TEXT PASSAGE:
--- START ---
Sterling recovered from its lowest level against the dollar since March 2020 on Wednesday, a day ahead of the Bank of England’s rate decision, but the reprieve could prove temporary due to slowing economic growth and growing post-Brexit tensions.
Britain’s growth prospects are seen among the weakest for rich countries in 2023, and there is uncertainty over how fast the Bank of England (BoE) – which is expected to raise interest rates again on Thursday – can tighten policy this year to tame inflation without further hurting the economy. All but one of the 56 economists polled by Reuters last week expected the BoE to raise its Bank Rate on Thursday to 1.25% from 1.0%, but many warn a rise to 1.5% could be a close call.
The pound, which plunged below $1.20 on Tuesday for the first time since the COVID-19 crash in March 2020, bounced back as much as 1% on Wednesday and was up 0.77% at $1.2089 at 1443 GMT. “There is little bit of bargain hunting but I suspect the market is still short on the pound,” said Jane Foley, head of forex strategy at Rabobank, adding the currency’s rebound was likely to be temporary.
“I think the headwinds are still there,” she added, noting the fresh trading row with Brussels and a potential new independence referendum in Scotland were likely to add to the market’s worries about UK growth and investments. Britain’s economy unexpectedly shrank in April after contracting 0.1% in March, the first back-to-back declines since the early days of the pandemic in March and April of 2020.
--- END ---
DATA BLOCK:
--- START ---
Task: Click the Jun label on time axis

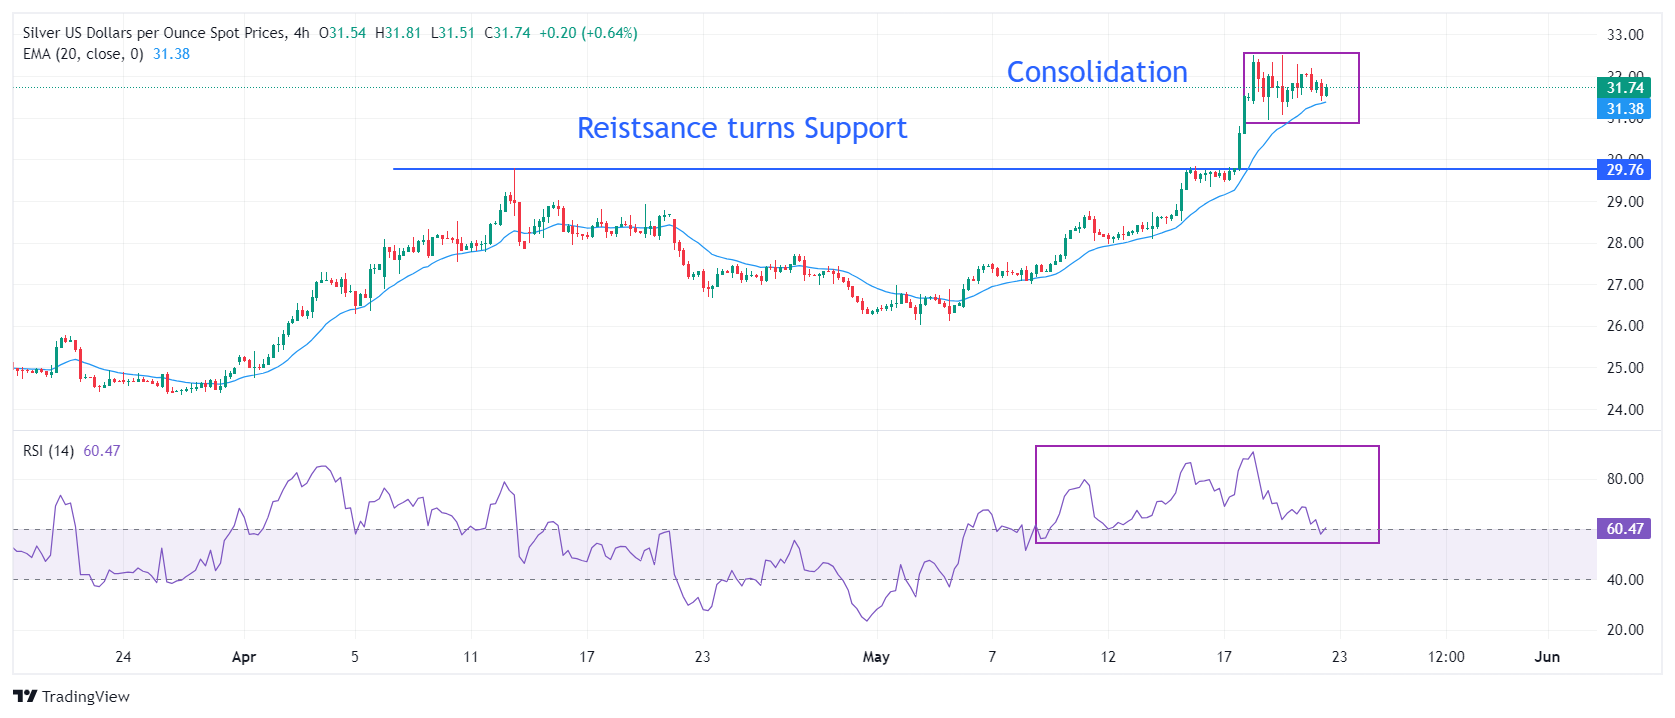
--- END ---
AIM OF THE EXERCISE: In the sterling article, take the passage that begins at the words "The pound, which" and ends after "to be temporary.", and write it out again, substituting "profit taking" for "bargain hunting". The data above plays no part in this.

RESULT BELOW:
The pound, which plunged below $1.20 on Tuesday for the first time since the COVID-19 crash in March 2020, bounced back as much as 1% on Wednesday and was up 0.77% at $1.2089 at 1443 GMT. “There is little bit of profit taking but I suspect the market is still short on the pound,” said Jane Foley, head of forex strategy at Rabobank, adding the currency’s rebound was likely to be temporary.